Stored data entries
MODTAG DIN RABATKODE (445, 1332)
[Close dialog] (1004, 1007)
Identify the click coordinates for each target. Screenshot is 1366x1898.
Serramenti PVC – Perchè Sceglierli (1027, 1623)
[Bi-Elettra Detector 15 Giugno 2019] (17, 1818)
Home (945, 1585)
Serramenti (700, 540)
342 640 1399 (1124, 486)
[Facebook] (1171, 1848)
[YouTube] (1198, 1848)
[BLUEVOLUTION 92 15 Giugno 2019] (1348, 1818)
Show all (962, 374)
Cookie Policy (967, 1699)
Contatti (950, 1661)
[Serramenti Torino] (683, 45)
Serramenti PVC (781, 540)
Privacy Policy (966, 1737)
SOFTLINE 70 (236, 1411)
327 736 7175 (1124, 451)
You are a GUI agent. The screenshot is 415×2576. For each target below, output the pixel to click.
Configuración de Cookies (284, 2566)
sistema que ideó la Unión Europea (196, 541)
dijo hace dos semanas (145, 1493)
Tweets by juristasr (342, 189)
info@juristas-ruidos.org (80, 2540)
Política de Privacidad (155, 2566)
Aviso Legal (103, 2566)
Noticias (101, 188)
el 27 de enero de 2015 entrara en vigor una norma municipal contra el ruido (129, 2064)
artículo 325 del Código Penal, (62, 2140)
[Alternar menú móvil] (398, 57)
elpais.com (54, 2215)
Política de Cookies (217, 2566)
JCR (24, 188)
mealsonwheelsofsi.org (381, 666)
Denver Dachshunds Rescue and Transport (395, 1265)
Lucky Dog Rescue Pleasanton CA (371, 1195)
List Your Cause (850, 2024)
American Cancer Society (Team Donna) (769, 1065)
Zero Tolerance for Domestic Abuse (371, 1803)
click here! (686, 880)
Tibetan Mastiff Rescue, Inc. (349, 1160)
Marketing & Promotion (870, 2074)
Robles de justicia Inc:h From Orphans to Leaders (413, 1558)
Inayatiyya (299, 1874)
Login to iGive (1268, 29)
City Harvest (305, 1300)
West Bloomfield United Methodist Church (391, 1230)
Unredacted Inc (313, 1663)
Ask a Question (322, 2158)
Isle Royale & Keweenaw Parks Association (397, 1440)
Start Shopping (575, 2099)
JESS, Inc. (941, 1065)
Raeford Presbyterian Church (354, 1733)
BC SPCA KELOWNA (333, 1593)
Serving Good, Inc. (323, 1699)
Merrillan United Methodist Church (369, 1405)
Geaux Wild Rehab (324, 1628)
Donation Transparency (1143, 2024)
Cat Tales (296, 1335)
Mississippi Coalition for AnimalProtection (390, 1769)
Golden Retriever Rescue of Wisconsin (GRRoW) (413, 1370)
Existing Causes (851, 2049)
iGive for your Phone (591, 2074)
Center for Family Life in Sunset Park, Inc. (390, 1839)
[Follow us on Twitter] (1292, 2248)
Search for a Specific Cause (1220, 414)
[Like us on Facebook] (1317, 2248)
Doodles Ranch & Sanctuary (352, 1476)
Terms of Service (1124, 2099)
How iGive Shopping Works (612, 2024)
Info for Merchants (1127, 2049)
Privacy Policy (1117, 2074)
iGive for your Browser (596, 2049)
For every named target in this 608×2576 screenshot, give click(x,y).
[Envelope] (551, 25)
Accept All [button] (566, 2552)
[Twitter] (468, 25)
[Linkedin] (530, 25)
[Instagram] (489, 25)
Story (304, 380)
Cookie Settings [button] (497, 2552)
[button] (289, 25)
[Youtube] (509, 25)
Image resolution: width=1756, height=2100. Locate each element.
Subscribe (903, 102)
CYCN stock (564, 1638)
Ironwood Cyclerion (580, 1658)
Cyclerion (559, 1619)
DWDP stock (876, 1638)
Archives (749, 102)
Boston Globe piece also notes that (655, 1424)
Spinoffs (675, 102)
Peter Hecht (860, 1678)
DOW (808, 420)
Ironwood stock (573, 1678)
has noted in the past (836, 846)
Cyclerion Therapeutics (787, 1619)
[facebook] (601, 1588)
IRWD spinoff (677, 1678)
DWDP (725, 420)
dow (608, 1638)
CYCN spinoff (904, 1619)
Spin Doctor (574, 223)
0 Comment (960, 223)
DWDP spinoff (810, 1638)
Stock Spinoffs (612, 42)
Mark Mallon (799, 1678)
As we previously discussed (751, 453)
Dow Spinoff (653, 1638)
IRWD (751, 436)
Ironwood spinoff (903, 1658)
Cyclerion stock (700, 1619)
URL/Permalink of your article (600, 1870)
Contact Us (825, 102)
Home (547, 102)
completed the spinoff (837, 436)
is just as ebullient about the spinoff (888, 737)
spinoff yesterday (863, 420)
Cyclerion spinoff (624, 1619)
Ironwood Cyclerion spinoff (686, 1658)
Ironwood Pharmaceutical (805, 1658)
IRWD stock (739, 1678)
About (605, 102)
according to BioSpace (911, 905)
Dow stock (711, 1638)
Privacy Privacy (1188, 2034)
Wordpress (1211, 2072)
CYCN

• **Work request**: From the entries, report each line that includes the word "Serramenti".

• **Answer to this problem**:
Serramenti PVC – Perchè Sceglierli (1027, 1623)
Serramenti (700, 540)
[Serramenti Torino] (683, 45)
Serramenti PVC (781, 540)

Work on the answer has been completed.